In last week’s blog I stated that the repeal of DOMA (DOMA and the UMC) is a game changer for clergy who are being asked to officiate at gay ceremonies. While individual clergy may still wish to set higher standards and restrict who they will unite in marriage, the denomination can’t exclude a whole class of people without good reason. It would be like the United Methodist Church saying to me that I couldn’t perform marriages for people over 70 years old because they were unlikely to procreate. Unless the denomination can prove to me that there are biblical principles that I am violating, I don’t see why I couldn’t perform any marriage that is legal in my state. This would certainly be less theoretical if I were actively serving in California.

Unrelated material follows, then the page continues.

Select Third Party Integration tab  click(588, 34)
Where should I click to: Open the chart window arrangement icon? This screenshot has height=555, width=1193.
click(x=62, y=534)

As I write this, I am aware that my authority to perform “pastoral acts,” such as funerals and weddings, is tied to my ordination and appointment to a local church. This undercarriage remains, even when I am performing my duties outside the local church and for non-Christians. There are several caveats; because congregations are notorious for being narrow-minded and prejudiced, the local church is not allowed to restrict my ministry or curtail my works of compassion towards any person or group. They certainly are not allowed to vote on who I marry or burry. The United Methodist Church, as a denomination, is equally famous for bending to political pressure and failing to do serious theological work in matters relating to social justice. To counterbalance this known fault, however, United Methodists have historically given the benefit of the doubt to individual clergy who acted according to their conscience. 

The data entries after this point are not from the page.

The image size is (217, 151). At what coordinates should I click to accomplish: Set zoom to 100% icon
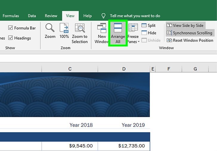pyautogui.click(x=64, y=28)
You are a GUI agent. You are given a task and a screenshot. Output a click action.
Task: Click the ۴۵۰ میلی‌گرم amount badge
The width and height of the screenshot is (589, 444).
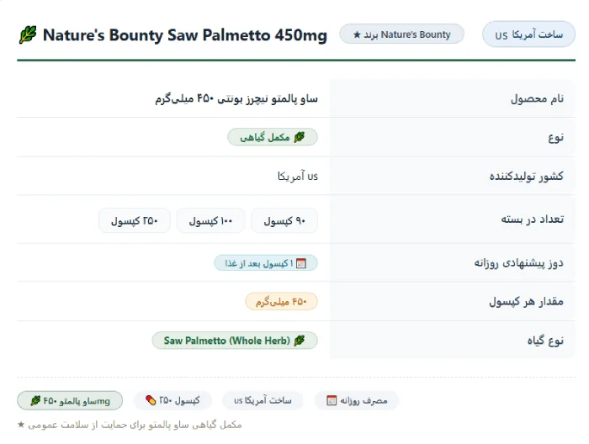tap(281, 302)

We are still three years away from the next General Conference and any opportunity to adjust our church law. As gay marriage becomes common in perhaps a half dozen states over the next year, the UM Annual Conferences of those states are unlikely to continue to defrock the clergy who perform these unions. The question that occurs to me is, what right would either the local church or the General church have to interfere if a clergy person has the support of his or her colleagues? I have always said that my calling is to advance the Gospel in my region. The local church is often to self absorbed to support the ministry that I do for the world outside their walls. The denomination as a whole is such a nebulous political beast that it is hard to believe that it always knows what is right for my region. So, I think the United Methodist clergy of each state need to decide together what is best for the advancement of the Gospel in their context.